(Saved data entries)
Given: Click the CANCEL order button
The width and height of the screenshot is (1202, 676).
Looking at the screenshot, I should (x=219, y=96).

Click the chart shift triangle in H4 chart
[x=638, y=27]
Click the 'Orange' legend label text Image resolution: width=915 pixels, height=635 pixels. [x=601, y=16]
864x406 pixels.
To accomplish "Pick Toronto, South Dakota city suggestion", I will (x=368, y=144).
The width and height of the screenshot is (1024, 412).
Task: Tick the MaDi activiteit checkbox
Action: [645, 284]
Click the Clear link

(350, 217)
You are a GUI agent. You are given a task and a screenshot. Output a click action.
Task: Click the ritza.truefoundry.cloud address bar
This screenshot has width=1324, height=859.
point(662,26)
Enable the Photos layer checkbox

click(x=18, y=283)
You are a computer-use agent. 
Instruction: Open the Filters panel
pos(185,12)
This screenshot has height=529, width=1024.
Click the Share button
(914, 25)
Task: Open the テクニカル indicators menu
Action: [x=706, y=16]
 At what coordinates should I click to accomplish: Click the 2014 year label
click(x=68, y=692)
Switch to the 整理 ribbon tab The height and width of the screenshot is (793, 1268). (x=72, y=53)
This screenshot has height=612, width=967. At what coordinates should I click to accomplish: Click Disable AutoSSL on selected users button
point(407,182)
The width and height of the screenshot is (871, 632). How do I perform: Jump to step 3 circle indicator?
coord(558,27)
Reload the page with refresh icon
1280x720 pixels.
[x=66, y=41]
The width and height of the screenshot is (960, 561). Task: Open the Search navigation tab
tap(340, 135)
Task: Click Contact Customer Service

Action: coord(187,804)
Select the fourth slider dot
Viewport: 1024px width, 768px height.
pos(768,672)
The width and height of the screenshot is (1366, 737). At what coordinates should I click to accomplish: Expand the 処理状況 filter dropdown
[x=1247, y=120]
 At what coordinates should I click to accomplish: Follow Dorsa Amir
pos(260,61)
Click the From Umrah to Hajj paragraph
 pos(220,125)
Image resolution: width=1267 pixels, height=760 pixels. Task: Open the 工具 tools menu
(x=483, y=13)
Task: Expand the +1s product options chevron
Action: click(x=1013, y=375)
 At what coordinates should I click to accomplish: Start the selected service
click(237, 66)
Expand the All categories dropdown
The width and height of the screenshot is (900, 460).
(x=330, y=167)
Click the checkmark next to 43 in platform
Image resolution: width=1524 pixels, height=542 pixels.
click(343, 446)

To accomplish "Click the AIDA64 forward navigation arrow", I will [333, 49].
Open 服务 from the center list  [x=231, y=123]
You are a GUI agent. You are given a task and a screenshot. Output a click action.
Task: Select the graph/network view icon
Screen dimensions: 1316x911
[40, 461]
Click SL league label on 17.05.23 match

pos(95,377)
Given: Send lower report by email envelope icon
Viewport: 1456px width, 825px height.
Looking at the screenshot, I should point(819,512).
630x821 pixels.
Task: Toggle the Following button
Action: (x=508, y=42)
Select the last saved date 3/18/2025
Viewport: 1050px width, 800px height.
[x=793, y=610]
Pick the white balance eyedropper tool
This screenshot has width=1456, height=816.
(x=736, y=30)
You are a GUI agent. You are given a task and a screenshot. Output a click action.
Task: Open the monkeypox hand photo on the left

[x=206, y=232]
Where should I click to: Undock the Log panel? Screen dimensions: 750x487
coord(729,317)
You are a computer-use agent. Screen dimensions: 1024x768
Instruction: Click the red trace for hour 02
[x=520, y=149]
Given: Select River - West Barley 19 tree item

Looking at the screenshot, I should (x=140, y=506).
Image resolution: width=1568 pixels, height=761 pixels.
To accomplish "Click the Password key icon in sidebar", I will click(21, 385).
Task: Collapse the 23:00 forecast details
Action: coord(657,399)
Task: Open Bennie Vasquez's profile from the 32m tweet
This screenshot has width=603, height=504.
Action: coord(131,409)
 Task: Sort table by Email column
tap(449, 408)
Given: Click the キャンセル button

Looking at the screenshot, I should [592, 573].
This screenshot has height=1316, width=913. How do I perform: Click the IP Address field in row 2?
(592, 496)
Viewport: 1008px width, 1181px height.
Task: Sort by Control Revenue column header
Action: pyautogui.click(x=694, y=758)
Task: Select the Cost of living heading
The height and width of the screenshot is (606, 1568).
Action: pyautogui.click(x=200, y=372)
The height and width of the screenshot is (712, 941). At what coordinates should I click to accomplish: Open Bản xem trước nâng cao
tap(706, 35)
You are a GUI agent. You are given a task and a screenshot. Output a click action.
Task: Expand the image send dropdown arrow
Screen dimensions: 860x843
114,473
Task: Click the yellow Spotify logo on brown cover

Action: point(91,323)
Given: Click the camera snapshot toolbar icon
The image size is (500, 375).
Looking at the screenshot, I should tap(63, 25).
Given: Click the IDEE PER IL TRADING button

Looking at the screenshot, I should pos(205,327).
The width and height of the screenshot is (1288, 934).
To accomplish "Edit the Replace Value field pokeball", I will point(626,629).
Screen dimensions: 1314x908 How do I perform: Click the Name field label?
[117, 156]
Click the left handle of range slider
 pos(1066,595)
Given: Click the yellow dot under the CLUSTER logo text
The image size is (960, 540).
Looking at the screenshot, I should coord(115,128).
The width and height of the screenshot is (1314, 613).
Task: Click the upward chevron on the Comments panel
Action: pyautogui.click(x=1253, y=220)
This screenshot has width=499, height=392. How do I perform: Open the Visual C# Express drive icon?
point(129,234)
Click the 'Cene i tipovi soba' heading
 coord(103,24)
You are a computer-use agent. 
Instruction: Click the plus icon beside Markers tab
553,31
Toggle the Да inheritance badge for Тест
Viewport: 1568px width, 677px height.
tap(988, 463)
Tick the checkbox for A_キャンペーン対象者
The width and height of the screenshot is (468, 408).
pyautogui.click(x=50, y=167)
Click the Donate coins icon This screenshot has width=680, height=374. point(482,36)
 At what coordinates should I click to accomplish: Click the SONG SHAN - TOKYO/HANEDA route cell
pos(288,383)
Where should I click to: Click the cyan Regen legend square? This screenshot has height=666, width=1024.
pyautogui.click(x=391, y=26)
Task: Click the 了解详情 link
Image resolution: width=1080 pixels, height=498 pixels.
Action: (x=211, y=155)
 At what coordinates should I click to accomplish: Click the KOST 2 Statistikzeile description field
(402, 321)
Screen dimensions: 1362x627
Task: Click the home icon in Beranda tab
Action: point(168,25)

**EXERCISE DIRECTIONS**
Lines, not occurrences, are what count: report how many lines of the records above include the word "text", and nothing else.

**EXPECTED ANSWER**
2